Recently, as the mainstream media pounded away in its coverage of the subprime mortgage “crisis” and the political class scrambled to “do something”, I looked back to the most recent replay of such moments, the 9/11 and Enron scandal induced, pre-tax cut recession of 2001. At that point, just as Federal Reserve Chairman Alan Greenspan rendered his judgment that the recession had run its course and expansion was well underway, the then Republican controlled Congress gave us an economic stimulus plan whether we needed one or not. Of course, none of this had any impact on the economy until the Bush tax rate reductions of 2003 put us on the growth track that has persisted until this very day.
“We are all Keynesians now” is a quote that has been variously attributed to Milton Friedman, who says he was quoted out of context, and Richard Nixon, who threw in the towel on fiscal and monetary policy discipline in 1971 and ended the Bretton Woods accord on the gold-backed dollar while resorting to wage and price controls in a disastrous attempt to control inflation. Actually, the British economist John Maynard Keynes would be appalled at much of the irresponsible monetary and fiscal policy that has been pursued in his name, and once said “There is no subtler, no surer means of overturning the existing basis of society than to debauch the currency”. Yet here we are, almost seven decades later, resorting to demand-side stimulus plans for feel good solutions to economic slowdowns that have nothing to do with demand-side problems. For Keynes would be the first to say that we can’t consume what we don’t produce and the idea that government can deliver something for nothing is a pipe dream.

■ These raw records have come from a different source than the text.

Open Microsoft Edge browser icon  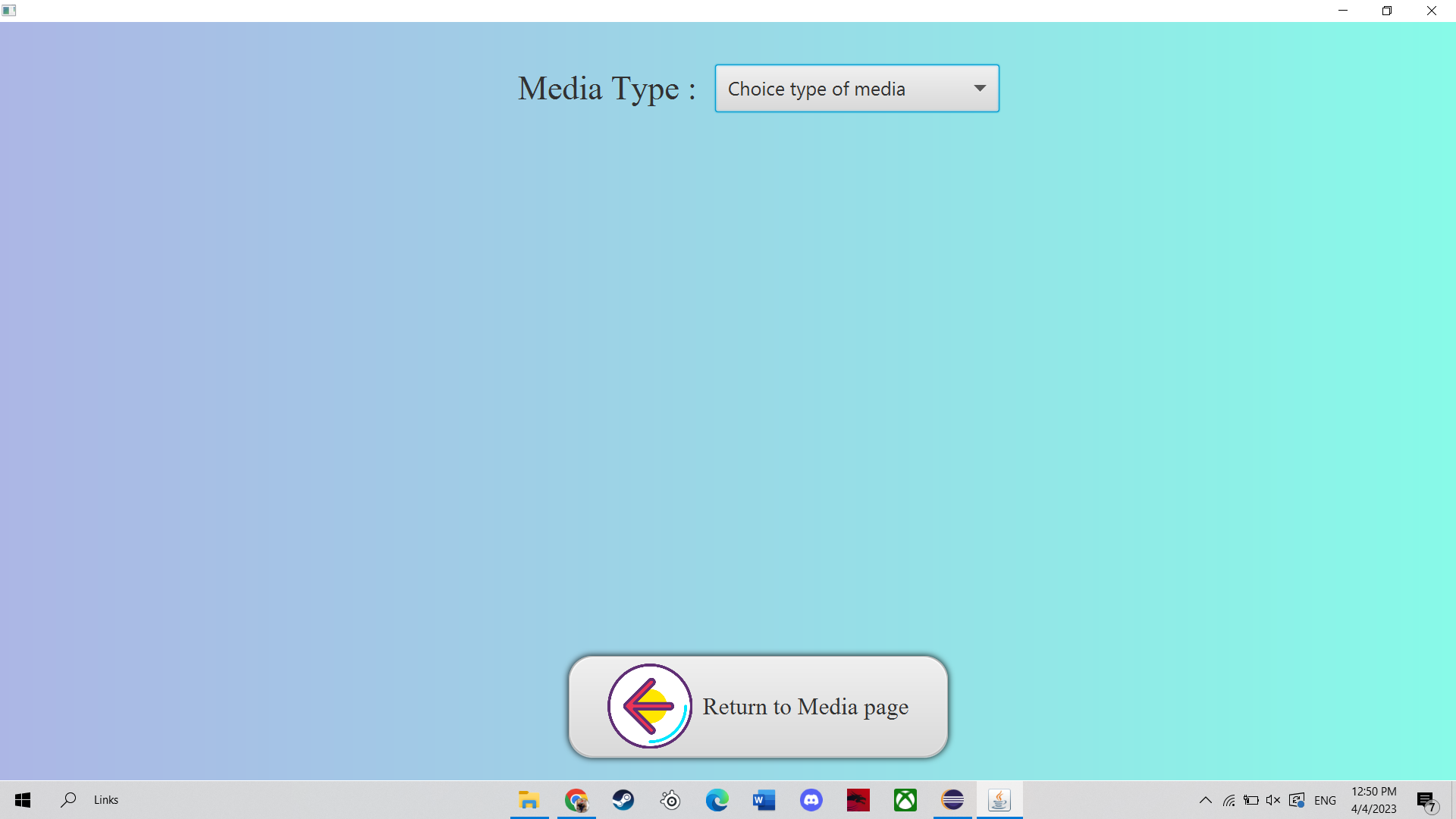click(717, 800)
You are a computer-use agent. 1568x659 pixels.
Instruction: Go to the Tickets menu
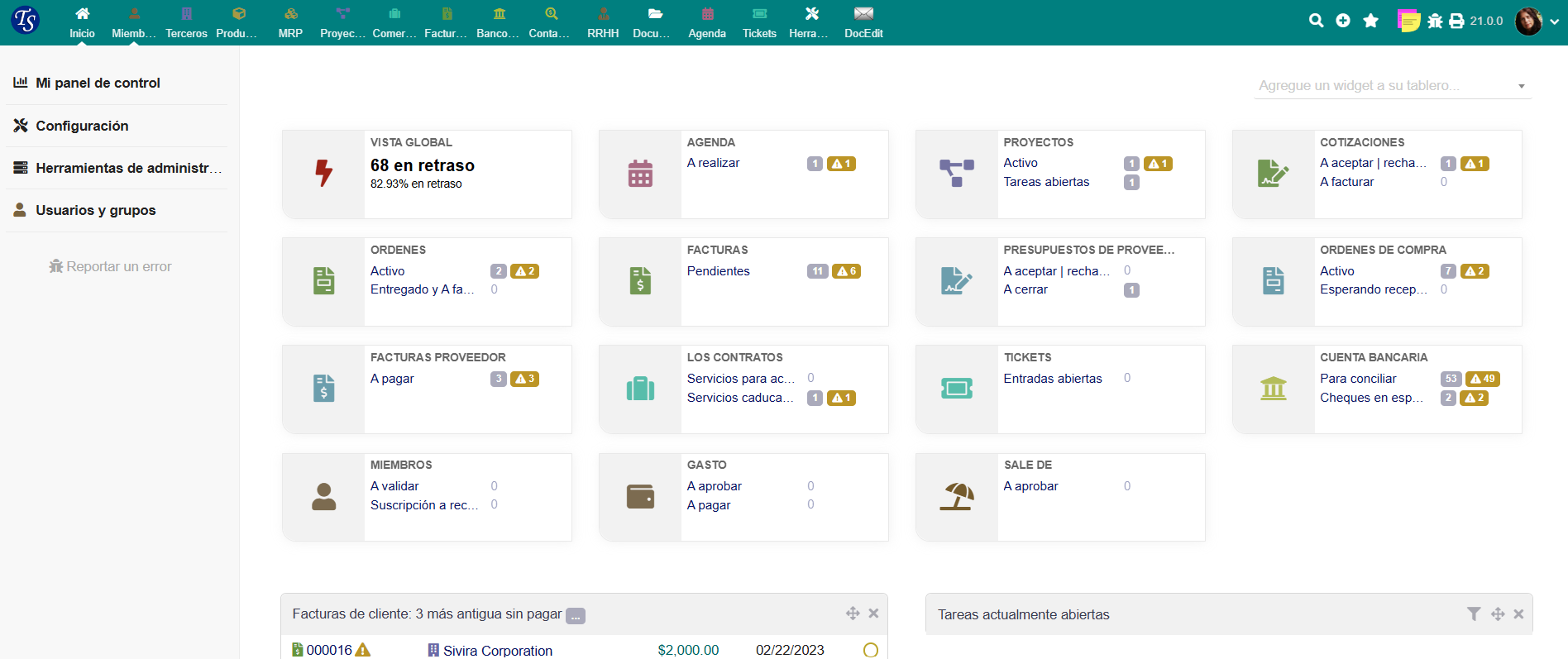click(758, 22)
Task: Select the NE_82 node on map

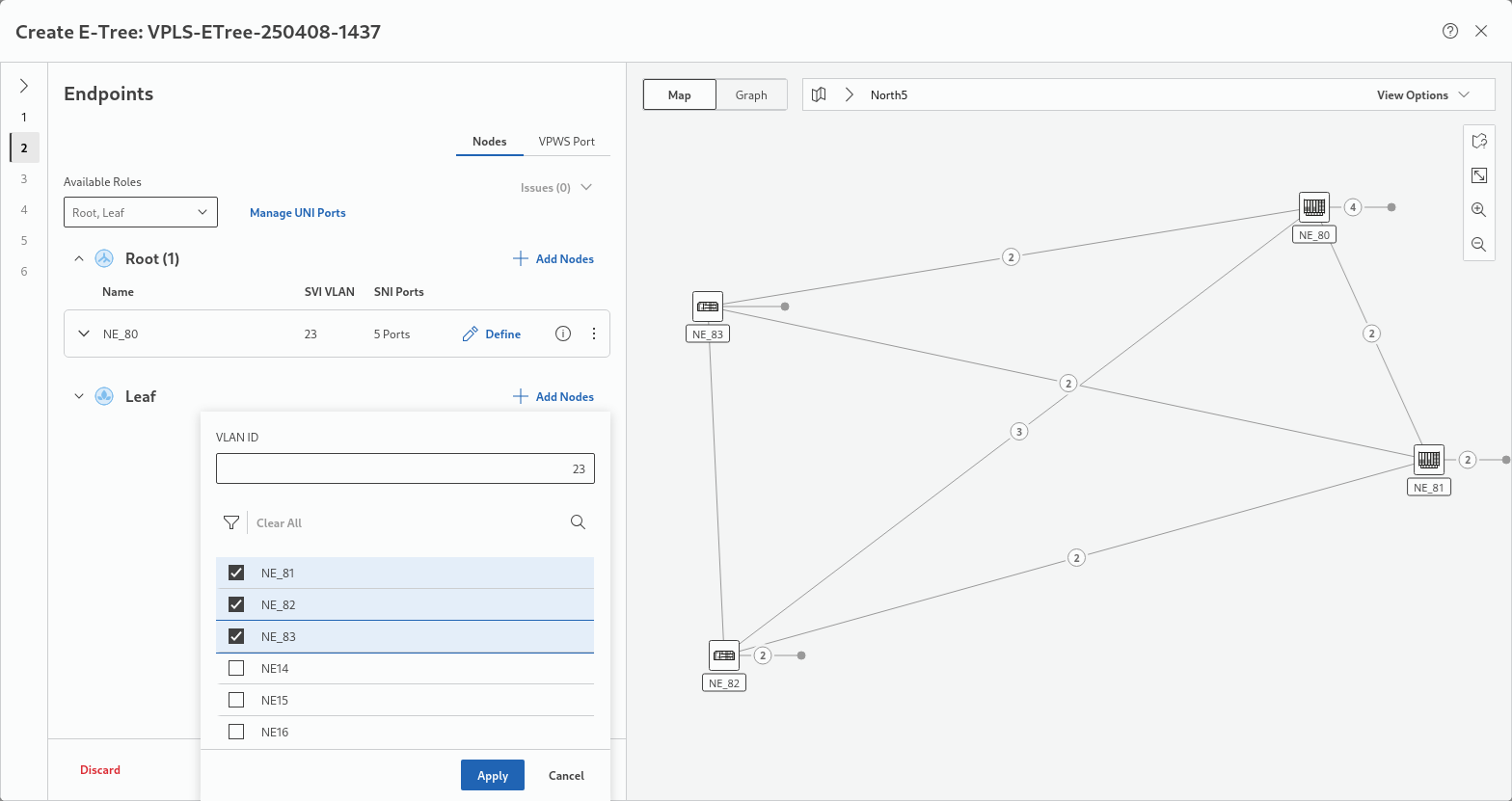Action: click(x=724, y=655)
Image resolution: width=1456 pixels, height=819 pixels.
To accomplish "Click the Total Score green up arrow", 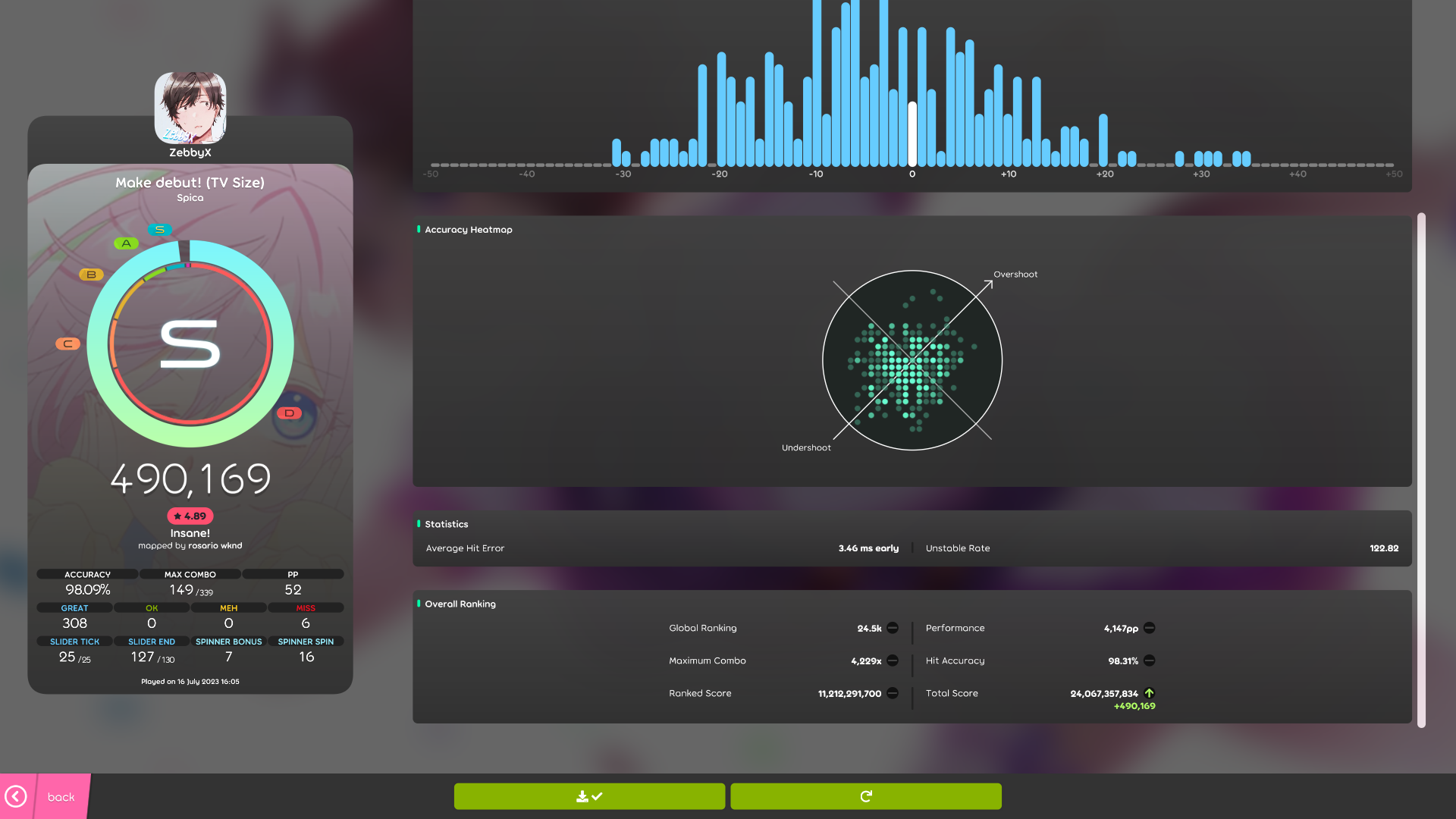I will click(x=1149, y=693).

We have such short memories. Remember when Ronald Reagan took office in 1981? The national psyche at the time was that stagflation was embedded in the national economy, that industrial planning was the order of the day, and that the Phillips Curve mandating an inverse relation between inflation and unemployment was inviolable. Then two things–the Reagan supply-side tax cuts and the monetary policy of the Paul Volcker Federal Reserve–changed the mindset. Was there pain? Sure there was, but the pain was a necessary price to pay to squeeze moral hazard out of the market and send the message to our risk analysts and our foreign investors, including central banks, that the U. S. was serious about breaking the inflation cycle and preserving the value of the dollar.
For about 15 years we maintained fealty to this discipline. Then, beginning with the Rubinomics of the Clinton administration in the late 1990s (devotees of the Phillips Curve) and the Alan Greenspan Federal Reserve, we “fell off the wagon” and allowed the money supply to grow too rapidly and rates to remain too low for too long, feeding an overinvestment in high risk assets, devaluing the dollar to the detriment of our credibility with foreign central banks and investors, and defaulting in our discipline in maintaining price stability.
To turn things around, we need an immediate change in course. The Federal Reserve should announce that henceforth it will have as its top priority the enhancement and preservation of the value of the dollar and it should abandon its short-term management of the overnight Federal funds rate and allow the rate to float, while focusing on reducing the money supply and lowering the price of gold to reverse the inflationary psychology that is creeping back into the commodity markets and the mindset of investors and foreign central banks. Then we need real stimulus in the form of the permanence of the Bush tax cuts, accelerated depreciation of capital expenditures, and reversal of the most onerous provisions of the Sarbanes-Oxley regulations that are stifling capital formation and sending American business to foreign capital markets for their investment banking needs.
A recession is not inevitable. With responsible and determined policy changes, it can be avoided. Not without pain, but with the re-establishment of our credibility in foreign markets and the avoidance of a return of the inflationary mindset and undermining of the currency, which should have the highest priority.